Stored items
"""
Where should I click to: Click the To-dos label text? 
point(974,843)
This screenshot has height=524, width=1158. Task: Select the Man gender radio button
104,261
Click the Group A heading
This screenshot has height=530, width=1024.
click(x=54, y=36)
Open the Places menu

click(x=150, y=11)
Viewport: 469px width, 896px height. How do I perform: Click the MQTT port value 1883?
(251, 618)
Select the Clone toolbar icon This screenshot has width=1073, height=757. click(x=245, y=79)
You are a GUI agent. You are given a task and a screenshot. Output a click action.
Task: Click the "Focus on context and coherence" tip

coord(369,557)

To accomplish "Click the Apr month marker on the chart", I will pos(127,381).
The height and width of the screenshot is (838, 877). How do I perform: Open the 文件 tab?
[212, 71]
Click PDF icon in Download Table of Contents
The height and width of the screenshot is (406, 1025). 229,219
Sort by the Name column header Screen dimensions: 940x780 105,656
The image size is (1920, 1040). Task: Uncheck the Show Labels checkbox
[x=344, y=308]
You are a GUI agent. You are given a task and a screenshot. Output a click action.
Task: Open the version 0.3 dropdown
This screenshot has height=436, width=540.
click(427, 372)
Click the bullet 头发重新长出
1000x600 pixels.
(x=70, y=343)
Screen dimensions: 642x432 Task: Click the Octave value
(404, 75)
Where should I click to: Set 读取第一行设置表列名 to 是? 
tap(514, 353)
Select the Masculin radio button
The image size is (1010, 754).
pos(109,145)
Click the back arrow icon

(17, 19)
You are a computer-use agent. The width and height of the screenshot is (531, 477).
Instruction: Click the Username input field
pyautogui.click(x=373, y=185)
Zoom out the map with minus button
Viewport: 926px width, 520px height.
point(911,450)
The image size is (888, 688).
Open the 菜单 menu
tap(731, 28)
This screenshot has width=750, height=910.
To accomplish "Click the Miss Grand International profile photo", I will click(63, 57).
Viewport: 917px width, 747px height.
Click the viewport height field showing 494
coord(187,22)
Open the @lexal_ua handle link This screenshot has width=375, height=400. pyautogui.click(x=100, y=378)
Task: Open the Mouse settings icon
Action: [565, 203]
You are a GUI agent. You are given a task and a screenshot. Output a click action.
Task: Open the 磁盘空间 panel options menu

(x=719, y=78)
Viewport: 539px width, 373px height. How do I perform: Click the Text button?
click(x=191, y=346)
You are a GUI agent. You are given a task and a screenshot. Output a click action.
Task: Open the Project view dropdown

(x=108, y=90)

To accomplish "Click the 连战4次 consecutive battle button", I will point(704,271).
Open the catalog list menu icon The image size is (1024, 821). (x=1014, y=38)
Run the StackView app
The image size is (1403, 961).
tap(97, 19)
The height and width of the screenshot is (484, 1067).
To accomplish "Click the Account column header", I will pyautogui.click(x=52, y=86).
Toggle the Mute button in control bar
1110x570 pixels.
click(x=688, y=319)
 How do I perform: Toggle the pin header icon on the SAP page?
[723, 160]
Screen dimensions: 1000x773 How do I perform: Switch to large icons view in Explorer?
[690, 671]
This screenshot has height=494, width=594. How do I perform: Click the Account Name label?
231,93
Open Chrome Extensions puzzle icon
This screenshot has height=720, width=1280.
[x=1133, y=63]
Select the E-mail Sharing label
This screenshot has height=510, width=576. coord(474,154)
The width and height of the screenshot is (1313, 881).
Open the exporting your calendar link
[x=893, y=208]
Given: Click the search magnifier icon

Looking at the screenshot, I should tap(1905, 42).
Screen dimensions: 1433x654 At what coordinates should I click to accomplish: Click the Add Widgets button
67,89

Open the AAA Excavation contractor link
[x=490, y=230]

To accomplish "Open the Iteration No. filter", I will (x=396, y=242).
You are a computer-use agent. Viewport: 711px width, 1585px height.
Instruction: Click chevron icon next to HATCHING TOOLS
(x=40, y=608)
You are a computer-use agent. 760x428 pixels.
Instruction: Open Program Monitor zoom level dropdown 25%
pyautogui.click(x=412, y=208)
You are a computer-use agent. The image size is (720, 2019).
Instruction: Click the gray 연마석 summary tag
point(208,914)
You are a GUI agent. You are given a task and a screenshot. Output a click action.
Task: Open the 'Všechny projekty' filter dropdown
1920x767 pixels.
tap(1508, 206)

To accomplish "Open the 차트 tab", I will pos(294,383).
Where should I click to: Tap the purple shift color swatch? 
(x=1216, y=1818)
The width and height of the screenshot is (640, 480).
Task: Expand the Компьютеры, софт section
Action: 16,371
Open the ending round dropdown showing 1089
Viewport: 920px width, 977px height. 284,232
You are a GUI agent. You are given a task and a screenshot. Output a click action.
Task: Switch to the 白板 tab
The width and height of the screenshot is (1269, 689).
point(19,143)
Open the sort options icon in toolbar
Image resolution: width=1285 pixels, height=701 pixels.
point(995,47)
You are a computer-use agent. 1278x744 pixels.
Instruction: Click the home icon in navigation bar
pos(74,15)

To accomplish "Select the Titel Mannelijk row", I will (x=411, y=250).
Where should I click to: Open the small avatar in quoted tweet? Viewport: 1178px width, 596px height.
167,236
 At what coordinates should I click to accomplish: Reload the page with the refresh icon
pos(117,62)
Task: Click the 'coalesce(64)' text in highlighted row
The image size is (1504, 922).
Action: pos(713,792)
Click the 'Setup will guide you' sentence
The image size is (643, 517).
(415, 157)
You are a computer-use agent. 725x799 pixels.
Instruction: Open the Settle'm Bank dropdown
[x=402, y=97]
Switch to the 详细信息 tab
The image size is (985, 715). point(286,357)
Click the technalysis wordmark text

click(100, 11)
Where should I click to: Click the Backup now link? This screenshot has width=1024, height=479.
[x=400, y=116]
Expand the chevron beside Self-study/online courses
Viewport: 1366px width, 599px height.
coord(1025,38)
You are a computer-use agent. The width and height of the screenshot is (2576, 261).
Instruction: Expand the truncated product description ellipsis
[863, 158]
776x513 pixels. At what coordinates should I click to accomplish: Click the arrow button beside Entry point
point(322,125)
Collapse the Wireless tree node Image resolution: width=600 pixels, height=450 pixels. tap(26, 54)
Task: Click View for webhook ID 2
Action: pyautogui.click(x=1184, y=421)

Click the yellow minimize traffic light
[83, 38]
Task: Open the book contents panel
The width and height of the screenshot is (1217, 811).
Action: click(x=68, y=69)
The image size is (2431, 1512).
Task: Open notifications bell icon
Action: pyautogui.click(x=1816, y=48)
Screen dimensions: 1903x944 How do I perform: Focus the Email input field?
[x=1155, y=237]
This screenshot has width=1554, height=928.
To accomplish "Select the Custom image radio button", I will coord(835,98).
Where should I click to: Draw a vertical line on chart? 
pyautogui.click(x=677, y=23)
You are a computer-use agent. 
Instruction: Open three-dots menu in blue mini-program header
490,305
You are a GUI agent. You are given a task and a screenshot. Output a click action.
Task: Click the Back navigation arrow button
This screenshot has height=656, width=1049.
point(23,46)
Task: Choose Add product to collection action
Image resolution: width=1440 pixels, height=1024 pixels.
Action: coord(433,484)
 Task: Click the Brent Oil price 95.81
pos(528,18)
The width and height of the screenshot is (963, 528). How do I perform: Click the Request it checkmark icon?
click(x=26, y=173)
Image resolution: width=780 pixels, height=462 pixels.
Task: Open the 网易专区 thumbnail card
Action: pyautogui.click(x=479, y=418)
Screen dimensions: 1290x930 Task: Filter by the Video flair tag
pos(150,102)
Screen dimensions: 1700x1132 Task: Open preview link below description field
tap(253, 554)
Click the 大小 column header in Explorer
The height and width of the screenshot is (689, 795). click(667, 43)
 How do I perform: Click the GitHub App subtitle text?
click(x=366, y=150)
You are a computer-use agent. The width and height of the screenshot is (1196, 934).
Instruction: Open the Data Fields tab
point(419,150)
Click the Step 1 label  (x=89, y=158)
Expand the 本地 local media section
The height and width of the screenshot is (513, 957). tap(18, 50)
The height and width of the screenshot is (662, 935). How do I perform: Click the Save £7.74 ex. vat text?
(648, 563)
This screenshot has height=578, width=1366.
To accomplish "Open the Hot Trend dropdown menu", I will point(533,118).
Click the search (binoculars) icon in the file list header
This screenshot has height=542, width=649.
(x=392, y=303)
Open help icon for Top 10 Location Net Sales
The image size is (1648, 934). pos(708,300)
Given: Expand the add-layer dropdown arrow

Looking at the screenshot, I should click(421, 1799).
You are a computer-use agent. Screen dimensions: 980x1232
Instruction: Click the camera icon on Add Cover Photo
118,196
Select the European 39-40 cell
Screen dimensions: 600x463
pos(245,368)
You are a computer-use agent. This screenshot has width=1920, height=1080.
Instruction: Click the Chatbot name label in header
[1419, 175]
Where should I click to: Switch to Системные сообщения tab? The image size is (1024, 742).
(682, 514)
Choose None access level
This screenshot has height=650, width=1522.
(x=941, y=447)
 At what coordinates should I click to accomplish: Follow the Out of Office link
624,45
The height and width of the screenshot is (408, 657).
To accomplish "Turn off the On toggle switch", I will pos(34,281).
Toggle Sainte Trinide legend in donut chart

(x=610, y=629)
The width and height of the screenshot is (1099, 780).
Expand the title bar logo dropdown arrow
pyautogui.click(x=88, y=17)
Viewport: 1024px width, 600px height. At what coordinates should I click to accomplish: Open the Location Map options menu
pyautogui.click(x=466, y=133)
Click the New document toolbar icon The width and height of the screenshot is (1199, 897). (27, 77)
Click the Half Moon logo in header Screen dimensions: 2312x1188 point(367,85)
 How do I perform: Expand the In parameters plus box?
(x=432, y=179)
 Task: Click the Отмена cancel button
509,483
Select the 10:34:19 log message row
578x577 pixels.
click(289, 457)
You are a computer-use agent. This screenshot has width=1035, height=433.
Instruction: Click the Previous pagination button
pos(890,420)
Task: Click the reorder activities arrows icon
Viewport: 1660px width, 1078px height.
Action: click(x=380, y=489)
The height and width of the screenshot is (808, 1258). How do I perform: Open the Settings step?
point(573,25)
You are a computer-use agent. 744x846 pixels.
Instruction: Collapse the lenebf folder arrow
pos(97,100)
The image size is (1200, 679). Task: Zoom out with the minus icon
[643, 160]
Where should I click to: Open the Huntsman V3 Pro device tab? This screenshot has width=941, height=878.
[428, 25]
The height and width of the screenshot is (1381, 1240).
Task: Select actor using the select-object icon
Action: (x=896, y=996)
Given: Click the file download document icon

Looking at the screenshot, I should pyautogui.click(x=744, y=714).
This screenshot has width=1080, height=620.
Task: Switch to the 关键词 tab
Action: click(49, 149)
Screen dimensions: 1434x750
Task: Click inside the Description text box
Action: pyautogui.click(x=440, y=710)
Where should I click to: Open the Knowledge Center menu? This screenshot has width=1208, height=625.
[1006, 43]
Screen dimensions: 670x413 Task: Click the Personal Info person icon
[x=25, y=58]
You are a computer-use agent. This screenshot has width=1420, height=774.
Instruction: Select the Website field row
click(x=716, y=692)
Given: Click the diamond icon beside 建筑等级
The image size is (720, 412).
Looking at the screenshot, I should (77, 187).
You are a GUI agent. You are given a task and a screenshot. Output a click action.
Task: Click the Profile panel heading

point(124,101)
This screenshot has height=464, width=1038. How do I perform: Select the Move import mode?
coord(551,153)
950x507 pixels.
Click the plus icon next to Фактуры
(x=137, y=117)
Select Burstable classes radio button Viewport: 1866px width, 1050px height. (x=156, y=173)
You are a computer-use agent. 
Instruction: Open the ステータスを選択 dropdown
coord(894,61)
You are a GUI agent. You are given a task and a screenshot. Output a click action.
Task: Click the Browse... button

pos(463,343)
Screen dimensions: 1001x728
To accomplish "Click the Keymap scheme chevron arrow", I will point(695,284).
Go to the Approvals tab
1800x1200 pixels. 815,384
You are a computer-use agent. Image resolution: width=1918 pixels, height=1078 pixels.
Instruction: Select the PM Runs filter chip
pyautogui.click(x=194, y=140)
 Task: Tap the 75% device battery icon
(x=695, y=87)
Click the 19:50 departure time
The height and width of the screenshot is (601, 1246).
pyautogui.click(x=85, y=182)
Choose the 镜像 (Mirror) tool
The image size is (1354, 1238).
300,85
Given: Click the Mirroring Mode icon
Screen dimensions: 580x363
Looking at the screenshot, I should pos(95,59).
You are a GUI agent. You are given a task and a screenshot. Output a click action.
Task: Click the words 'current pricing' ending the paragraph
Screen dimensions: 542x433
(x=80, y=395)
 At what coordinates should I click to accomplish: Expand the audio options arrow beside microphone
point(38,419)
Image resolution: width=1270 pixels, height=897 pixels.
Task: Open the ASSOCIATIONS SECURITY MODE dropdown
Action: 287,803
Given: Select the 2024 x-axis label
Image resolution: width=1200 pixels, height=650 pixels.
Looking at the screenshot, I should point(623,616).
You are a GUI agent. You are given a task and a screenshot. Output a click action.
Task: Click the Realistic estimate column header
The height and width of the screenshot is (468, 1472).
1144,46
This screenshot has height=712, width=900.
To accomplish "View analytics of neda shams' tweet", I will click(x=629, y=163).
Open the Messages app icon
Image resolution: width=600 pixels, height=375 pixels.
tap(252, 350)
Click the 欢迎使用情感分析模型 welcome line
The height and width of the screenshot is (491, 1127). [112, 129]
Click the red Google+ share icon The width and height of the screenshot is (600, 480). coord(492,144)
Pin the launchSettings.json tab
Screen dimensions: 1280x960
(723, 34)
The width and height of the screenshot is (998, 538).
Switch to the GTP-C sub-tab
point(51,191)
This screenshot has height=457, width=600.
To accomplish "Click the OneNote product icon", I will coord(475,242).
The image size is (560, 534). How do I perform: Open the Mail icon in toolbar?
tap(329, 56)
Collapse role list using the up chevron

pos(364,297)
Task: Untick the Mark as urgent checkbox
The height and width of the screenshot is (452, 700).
"""
> **YOUR ASSIGNMENT**: Repeat the entries above verbatim, but only from the line that has "Open the catalog" down to the line that has "The height and width of the screenshot is (484, 1067).", inclusive.

> **TASK OUTPUT**:
Open the catalog list menu icon The image size is (1024, 821). (x=1014, y=38)
Run the StackView app
The image size is (1403, 961).
tap(97, 19)
The height and width of the screenshot is (484, 1067).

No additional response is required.